== AVAILABLE DATA

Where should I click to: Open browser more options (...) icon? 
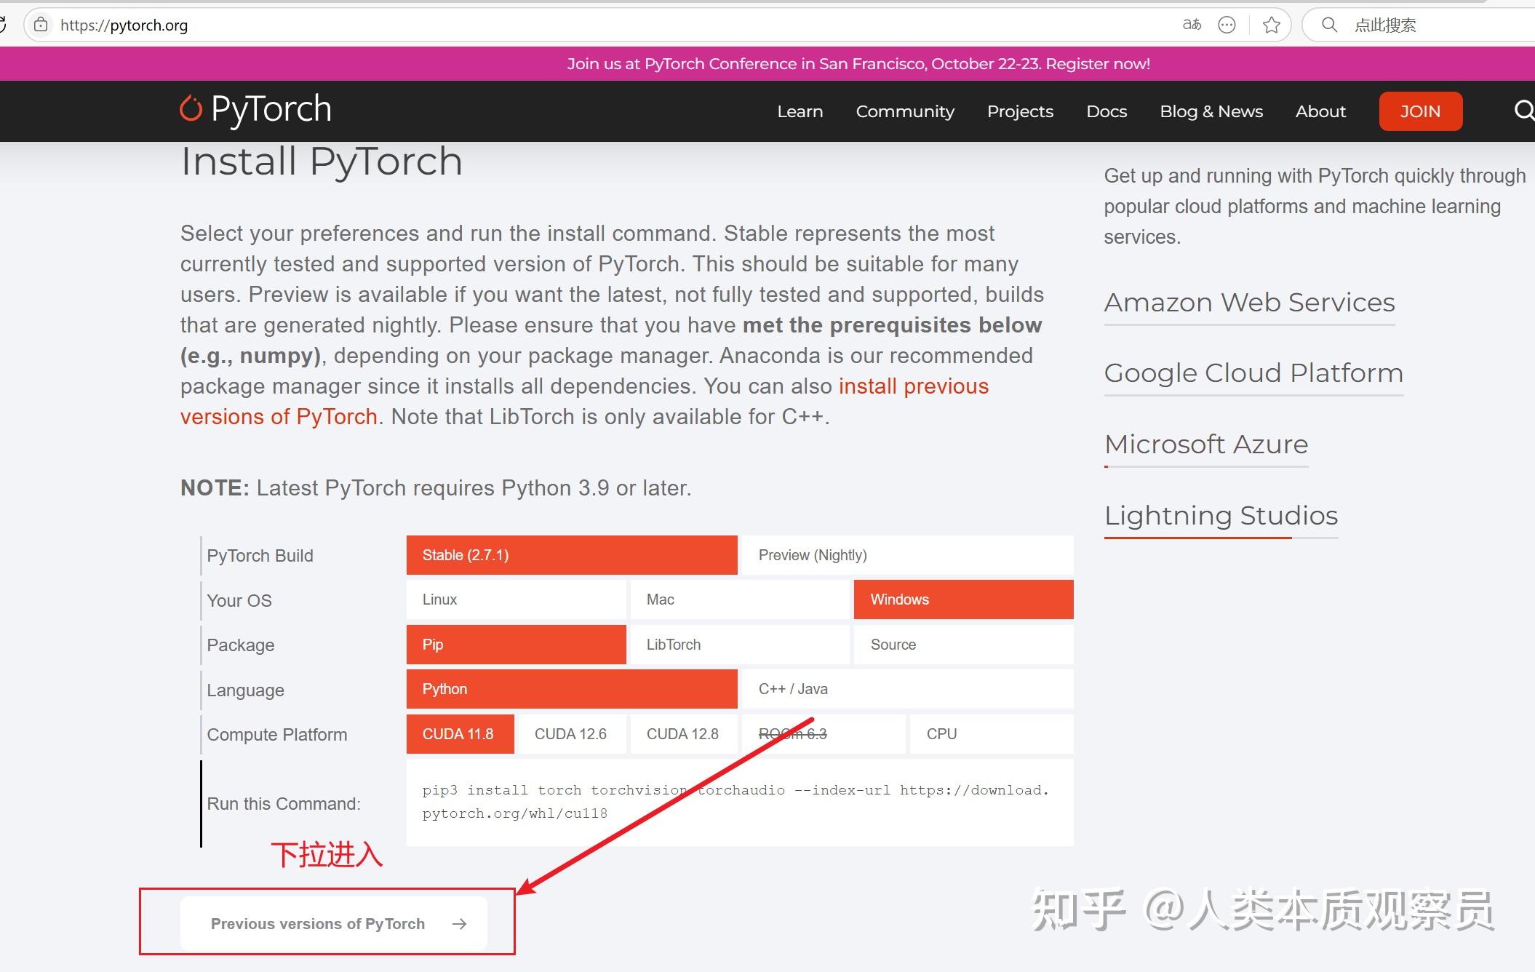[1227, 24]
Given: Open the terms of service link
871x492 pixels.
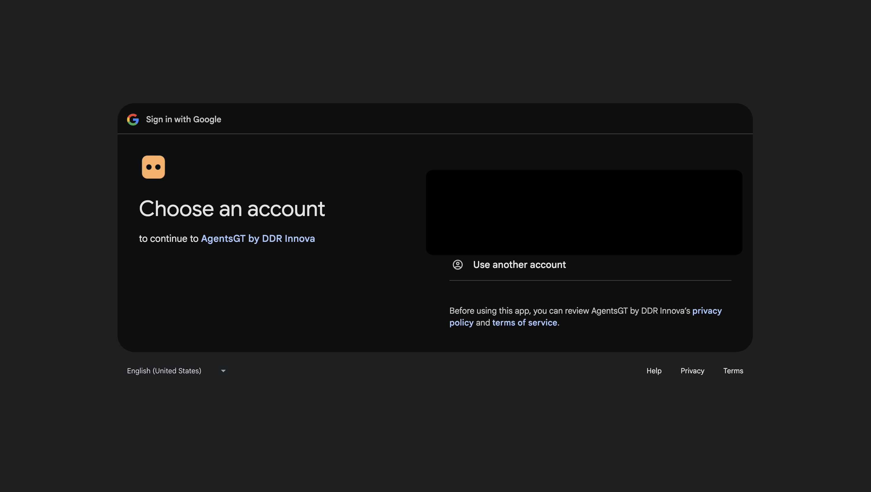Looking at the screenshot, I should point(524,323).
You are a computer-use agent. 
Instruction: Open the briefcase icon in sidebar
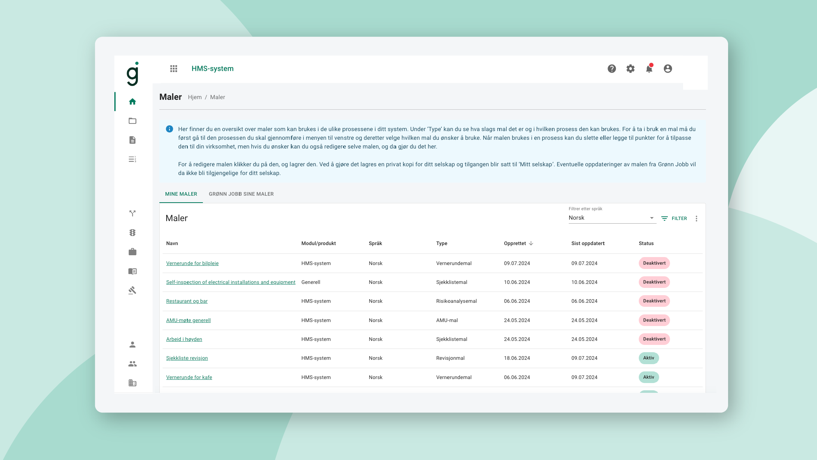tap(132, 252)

====

## TASK ITEM
The task calls for duplicating the data exactly, with no images kept.

## RESULT FOR THIS EXERCISE
Where should I click to: Open browser more options (...) icon? 
[1227, 24]
Given: Open the terms of service link
871x492 pixels.
Looking at the screenshot, I should point(524,323).
You are a computer-use agent. 
Instruction: Open the briefcase icon in sidebar
tap(132, 252)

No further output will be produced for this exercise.